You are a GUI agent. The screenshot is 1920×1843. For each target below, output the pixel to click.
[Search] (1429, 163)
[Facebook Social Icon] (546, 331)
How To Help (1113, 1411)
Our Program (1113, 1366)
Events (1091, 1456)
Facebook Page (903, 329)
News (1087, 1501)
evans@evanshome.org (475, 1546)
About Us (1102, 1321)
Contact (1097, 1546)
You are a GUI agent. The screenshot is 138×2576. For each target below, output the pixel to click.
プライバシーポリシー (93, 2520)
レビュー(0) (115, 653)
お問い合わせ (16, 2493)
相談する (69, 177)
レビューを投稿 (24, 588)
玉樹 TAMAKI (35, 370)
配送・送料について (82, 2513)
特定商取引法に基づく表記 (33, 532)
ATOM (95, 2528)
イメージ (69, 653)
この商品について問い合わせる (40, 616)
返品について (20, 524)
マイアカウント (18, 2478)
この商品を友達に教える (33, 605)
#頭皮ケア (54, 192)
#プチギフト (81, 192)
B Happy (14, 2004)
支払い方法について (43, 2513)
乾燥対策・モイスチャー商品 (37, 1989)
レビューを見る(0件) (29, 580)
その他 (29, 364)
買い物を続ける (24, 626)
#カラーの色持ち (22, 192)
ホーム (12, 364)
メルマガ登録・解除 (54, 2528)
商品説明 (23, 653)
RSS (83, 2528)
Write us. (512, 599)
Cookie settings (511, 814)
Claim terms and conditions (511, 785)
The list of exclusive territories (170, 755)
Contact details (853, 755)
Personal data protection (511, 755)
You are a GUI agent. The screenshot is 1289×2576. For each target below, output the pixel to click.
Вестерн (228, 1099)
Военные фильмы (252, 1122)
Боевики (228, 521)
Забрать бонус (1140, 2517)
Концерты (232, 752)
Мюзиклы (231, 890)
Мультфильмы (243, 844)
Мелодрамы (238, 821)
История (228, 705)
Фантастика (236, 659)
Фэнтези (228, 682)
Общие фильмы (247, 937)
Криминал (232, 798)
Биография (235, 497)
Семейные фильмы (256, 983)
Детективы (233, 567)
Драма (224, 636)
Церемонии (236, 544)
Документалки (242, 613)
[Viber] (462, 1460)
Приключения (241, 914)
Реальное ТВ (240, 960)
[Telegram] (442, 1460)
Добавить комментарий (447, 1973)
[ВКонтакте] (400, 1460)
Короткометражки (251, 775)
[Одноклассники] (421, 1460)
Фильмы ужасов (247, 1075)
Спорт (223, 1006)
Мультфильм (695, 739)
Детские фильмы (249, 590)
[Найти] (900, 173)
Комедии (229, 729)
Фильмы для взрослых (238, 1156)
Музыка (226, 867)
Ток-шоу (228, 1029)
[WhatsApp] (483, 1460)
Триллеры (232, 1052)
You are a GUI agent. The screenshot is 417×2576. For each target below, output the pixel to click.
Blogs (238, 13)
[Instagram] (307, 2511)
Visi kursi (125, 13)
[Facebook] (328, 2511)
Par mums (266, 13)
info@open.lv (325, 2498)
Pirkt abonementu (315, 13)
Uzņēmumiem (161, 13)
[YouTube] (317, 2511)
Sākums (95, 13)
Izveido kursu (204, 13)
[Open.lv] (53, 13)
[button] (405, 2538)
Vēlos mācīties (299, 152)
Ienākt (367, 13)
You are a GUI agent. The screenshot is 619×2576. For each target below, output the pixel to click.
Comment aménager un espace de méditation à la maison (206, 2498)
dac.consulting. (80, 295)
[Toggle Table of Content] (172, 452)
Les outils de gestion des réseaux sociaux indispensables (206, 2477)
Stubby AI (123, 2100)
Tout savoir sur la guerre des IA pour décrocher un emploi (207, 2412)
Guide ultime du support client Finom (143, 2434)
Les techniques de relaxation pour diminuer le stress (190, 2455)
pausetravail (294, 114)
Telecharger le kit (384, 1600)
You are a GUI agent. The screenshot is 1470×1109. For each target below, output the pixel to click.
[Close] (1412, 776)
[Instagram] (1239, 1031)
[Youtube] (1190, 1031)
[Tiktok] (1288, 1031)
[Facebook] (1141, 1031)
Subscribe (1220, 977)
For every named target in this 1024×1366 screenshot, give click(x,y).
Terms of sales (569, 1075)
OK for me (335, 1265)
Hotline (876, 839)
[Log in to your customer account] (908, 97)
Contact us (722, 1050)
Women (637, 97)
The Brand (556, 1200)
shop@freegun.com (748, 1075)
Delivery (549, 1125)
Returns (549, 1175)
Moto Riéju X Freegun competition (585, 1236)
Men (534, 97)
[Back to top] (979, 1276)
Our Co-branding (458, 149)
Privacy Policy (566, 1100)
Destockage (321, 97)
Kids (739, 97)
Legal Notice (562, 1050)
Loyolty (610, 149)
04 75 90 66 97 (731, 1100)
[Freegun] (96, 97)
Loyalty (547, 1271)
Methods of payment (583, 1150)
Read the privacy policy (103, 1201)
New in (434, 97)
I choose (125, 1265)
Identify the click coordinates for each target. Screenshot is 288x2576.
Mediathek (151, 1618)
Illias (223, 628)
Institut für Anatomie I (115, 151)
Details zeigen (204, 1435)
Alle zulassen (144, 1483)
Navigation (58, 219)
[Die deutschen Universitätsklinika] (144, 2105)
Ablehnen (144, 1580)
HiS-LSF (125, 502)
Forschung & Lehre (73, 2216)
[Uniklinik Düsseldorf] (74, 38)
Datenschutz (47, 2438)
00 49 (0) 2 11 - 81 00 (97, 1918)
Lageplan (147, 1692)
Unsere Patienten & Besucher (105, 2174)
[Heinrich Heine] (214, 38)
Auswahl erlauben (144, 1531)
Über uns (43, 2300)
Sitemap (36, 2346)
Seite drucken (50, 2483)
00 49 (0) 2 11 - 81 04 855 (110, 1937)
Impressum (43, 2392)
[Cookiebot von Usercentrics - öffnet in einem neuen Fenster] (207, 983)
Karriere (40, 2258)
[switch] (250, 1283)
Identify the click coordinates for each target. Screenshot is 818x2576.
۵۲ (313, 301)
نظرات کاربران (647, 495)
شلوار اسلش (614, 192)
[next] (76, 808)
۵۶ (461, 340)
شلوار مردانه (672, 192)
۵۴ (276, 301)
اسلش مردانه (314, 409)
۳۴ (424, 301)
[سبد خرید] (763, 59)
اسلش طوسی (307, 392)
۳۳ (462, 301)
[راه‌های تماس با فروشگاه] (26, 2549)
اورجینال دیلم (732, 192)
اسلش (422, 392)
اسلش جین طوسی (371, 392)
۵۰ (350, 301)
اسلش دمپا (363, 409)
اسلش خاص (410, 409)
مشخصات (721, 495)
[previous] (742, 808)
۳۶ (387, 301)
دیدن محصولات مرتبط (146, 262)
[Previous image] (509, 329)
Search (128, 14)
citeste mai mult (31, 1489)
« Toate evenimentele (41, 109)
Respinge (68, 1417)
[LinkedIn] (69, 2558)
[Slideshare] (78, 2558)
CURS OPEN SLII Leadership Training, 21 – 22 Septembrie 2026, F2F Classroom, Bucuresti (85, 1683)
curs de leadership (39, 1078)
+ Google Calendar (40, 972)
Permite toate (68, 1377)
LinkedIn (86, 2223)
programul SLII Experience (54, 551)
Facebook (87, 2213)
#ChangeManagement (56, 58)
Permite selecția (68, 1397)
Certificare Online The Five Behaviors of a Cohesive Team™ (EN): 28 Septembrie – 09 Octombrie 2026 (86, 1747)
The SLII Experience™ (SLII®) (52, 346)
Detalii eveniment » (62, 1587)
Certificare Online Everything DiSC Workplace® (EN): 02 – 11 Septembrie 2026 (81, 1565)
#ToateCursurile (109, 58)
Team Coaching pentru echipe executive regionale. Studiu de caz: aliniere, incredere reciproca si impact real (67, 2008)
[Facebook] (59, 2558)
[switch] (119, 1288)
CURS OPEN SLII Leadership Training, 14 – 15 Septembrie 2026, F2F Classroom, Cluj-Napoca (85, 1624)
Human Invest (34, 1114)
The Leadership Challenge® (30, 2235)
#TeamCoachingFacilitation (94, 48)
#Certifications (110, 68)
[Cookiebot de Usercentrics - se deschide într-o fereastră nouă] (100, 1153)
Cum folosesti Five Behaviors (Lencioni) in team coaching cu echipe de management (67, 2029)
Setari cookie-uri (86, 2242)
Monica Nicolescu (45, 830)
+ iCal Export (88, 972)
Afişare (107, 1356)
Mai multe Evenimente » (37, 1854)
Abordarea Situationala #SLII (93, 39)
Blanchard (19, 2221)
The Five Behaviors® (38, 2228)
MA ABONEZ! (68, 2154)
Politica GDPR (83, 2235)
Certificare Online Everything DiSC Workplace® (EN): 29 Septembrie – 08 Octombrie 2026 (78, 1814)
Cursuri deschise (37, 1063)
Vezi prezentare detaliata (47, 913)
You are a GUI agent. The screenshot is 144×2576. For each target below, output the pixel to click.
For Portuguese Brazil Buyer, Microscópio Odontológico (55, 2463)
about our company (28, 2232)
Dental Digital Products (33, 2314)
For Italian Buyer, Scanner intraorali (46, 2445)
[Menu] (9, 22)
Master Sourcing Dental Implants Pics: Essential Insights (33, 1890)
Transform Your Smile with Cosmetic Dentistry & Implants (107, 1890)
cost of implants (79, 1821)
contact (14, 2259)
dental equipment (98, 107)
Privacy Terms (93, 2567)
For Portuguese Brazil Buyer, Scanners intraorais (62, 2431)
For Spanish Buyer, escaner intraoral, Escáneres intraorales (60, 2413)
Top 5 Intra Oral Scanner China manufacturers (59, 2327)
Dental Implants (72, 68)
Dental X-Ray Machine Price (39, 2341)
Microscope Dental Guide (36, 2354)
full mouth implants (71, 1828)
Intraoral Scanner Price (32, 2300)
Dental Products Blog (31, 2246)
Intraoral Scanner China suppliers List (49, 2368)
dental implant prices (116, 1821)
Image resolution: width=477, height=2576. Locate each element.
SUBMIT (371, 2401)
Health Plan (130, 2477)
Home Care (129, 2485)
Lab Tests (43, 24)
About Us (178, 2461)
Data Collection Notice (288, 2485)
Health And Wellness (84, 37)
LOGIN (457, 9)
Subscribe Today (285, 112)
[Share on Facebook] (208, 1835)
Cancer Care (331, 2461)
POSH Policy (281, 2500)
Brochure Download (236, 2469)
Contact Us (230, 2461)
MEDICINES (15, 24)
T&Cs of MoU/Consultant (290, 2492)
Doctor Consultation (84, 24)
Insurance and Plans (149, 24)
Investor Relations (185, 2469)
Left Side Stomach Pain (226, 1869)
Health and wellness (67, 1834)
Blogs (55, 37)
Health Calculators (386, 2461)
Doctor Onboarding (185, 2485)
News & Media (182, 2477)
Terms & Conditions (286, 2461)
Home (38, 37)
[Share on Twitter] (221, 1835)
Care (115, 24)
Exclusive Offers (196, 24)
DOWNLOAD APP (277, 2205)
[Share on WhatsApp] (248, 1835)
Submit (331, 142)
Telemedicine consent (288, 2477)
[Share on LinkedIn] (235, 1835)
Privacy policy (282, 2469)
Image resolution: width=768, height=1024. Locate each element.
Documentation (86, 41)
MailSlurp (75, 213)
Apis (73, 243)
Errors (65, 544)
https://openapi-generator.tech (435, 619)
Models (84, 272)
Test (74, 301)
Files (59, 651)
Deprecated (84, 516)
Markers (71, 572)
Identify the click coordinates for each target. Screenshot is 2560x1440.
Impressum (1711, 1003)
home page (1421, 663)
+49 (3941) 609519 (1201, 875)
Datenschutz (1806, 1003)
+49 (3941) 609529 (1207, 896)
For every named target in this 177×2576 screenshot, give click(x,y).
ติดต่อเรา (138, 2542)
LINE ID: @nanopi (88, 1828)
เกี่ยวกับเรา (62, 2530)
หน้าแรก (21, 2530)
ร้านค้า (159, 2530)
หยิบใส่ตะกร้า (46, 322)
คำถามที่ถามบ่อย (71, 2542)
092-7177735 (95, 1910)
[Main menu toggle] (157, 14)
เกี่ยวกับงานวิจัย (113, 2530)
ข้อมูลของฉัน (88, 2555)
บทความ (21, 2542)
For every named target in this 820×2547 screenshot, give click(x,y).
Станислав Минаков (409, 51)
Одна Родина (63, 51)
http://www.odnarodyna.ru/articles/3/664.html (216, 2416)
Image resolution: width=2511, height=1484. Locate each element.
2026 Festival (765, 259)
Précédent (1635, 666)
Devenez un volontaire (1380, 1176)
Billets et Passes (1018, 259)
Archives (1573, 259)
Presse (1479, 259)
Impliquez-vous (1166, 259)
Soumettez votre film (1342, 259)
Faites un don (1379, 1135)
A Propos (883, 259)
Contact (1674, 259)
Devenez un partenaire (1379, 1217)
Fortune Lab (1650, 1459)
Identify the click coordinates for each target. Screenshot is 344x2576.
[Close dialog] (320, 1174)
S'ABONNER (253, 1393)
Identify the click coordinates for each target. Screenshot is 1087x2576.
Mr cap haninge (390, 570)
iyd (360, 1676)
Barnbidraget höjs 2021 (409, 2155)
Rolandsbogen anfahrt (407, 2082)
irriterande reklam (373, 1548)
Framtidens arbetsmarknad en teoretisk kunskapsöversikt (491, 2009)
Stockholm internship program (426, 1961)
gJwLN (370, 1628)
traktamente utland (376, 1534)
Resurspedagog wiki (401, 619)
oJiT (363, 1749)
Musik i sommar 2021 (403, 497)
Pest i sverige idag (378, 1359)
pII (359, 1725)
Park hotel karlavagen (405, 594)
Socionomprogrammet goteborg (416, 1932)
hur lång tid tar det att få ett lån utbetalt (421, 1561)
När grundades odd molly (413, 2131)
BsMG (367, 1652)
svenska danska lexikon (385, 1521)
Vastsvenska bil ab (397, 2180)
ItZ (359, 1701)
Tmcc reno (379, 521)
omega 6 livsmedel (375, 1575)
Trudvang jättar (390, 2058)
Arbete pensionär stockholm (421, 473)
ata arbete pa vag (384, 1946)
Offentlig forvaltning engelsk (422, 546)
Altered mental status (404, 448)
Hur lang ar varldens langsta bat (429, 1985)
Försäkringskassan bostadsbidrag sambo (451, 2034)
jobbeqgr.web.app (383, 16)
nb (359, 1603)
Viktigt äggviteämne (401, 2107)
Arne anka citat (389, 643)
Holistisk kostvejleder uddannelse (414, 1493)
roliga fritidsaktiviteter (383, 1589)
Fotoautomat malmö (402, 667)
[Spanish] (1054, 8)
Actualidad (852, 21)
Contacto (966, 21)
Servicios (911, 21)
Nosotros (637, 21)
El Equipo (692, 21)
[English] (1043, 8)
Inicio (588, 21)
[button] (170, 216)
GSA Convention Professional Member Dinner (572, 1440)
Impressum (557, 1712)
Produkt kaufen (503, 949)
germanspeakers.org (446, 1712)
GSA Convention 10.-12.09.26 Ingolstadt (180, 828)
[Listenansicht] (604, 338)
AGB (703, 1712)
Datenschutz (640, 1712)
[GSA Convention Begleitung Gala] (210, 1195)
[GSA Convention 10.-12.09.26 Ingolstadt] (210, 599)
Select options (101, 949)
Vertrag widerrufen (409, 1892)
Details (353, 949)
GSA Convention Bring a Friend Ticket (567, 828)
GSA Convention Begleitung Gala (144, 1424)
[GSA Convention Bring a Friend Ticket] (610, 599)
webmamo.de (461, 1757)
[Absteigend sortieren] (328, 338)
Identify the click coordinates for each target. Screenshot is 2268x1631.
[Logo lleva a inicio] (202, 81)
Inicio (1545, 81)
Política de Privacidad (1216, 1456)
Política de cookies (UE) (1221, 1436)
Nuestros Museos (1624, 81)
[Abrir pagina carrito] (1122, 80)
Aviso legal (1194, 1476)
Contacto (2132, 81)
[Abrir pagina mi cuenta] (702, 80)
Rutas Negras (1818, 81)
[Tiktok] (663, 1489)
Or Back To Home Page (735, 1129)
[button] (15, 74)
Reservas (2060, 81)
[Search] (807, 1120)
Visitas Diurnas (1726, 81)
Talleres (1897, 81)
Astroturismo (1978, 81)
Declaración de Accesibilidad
++++++++++
◆ Task instructions
Reproduce only the lines above, starting at the line with "نظرات کاربران (647, 495)" and ending at the line with "[Slideshare] (78, 2558)", exactly as written.

◆ Task output
نظرات کاربران (647, 495)
شلوار اسلش (614, 192)
[next] (76, 808)
۵۶ (461, 340)
شلوار مردانه (672, 192)
۵۴ (276, 301)
اسلش مردانه (314, 409)
۳۴ (424, 301)
[سبد خرید] (763, 59)
اسلش طوسی (307, 392)
۳۳ (462, 301)
[راه‌های تماس با فروشگاه] (26, 2549)
اورجینال دیلم (732, 192)
اسلش (422, 392)
اسلش جین طوسی (371, 392)
۵۰ (350, 301)
اسلش دمپا (363, 409)
اسلش خاص (410, 409)
مشخصات (721, 495)
[previous] (742, 808)
۳۶ (387, 301)
دیدن محصولات مرتبط (146, 262)
[Previous image] (509, 329)
Search (128, 14)
citeste mai mult (31, 1489)
« Toate evenimentele (41, 109)
Respinge (68, 1417)
[LinkedIn] (69, 2558)
[Slideshare] (78, 2558)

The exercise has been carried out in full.